>> Begin RECORDS SHOWN
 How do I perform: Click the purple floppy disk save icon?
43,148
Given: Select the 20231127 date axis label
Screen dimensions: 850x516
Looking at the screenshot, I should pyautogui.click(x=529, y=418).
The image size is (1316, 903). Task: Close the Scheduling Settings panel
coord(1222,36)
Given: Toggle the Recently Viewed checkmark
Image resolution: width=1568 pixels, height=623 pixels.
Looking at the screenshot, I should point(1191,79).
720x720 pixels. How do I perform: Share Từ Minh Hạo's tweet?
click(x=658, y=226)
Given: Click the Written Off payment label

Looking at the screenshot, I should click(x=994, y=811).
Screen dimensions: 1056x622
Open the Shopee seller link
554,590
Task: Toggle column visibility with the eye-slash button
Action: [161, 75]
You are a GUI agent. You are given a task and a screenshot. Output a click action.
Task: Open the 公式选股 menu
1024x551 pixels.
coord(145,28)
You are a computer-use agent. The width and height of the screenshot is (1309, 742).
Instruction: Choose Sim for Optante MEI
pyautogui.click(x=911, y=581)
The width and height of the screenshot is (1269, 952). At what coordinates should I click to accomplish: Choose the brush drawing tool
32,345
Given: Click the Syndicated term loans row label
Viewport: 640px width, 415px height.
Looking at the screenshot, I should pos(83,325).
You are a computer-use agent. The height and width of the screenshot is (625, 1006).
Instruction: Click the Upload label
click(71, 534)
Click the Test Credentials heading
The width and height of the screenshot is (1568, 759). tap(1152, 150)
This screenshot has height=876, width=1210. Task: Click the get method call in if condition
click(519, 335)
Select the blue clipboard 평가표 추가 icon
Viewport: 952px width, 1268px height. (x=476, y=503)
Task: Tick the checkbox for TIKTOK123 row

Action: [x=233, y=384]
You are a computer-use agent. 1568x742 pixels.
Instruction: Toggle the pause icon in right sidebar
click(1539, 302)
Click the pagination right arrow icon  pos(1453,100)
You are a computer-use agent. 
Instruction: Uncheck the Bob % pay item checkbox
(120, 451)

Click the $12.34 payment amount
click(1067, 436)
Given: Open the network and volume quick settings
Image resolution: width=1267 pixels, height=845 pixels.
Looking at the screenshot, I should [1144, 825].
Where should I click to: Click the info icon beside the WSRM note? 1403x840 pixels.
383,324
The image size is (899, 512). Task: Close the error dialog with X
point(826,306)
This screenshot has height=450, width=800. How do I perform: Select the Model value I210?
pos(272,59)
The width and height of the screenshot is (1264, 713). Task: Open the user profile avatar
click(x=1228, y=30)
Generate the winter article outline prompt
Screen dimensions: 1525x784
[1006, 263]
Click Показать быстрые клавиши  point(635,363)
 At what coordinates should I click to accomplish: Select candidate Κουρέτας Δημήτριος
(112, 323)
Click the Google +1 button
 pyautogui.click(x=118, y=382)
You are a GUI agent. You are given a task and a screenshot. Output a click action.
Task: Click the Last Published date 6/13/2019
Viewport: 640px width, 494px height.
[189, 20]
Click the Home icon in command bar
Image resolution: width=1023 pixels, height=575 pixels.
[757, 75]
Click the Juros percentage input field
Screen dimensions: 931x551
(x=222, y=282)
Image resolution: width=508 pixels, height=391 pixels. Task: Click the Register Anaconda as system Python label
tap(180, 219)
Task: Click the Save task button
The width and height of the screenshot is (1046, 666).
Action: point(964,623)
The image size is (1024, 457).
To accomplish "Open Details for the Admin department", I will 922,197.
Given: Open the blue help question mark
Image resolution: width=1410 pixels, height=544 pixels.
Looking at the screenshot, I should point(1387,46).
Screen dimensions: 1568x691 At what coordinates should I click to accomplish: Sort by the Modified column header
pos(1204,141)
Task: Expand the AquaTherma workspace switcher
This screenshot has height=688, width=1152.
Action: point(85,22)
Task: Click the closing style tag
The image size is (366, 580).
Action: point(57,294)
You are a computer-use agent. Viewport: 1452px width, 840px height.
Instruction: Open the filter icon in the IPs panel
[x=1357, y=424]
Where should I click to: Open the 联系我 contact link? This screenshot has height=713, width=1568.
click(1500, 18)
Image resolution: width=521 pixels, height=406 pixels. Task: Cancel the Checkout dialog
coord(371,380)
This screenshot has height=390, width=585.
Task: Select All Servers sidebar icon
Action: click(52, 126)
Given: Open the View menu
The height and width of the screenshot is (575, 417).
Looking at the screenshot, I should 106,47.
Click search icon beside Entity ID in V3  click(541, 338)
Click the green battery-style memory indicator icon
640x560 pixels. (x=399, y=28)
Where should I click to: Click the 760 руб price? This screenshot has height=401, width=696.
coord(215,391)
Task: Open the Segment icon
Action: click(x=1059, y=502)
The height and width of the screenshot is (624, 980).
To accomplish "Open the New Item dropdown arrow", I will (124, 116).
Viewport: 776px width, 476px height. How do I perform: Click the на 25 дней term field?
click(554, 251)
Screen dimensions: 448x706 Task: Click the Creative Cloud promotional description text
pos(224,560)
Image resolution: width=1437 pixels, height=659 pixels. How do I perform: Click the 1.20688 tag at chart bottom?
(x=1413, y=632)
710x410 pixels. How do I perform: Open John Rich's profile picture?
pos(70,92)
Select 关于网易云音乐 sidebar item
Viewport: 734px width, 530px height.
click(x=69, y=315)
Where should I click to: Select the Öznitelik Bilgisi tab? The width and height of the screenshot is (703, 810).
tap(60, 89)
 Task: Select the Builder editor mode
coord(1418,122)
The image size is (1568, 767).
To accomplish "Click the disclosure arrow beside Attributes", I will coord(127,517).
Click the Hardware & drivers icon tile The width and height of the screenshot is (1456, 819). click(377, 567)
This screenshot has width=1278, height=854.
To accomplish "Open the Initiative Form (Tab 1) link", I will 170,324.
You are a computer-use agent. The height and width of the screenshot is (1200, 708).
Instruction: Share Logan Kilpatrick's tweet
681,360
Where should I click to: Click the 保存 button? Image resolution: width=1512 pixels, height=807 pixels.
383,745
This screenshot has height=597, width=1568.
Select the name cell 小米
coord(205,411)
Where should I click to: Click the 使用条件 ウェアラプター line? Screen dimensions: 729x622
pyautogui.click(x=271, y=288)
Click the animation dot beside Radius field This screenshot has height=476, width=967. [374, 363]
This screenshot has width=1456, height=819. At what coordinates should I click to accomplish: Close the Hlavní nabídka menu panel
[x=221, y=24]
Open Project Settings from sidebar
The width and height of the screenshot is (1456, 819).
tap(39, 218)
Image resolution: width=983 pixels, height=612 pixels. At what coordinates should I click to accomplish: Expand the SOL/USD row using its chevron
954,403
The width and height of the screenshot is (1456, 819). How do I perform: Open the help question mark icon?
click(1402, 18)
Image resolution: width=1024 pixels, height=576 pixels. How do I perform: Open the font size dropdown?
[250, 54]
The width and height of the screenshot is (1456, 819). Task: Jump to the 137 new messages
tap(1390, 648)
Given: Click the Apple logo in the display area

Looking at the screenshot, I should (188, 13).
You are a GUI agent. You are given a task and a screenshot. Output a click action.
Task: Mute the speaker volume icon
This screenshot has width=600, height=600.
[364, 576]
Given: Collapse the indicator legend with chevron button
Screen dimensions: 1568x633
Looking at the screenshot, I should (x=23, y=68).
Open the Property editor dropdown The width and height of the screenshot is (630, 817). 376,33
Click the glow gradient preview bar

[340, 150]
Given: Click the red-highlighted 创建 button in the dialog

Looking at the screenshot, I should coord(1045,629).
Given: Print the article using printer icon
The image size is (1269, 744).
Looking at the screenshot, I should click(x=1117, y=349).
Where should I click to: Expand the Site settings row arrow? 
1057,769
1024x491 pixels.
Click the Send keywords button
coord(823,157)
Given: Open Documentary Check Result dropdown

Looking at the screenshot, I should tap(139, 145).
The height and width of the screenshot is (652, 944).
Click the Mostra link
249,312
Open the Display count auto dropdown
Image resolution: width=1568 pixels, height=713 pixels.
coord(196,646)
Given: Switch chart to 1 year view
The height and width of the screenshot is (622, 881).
>> End RECORDS SHOWN
Rewrite the lines starting at the one that contains "Given: Open Documentary Check Result dropdown" and ending at the one that contains "coord(196,646)" as a numbered list, and leave out any blank lines.

1. Given: Open Documentary Check Result dropdown
2. Looking at the screenshot, I should tap(139, 145).
3. The height and width of the screenshot is (652, 944).
4. Click the Mostra link
5. 249,312
6. Open the Display count auto dropdown
7. Image resolution: width=1568 pixels, height=713 pixels.
8. coord(196,646)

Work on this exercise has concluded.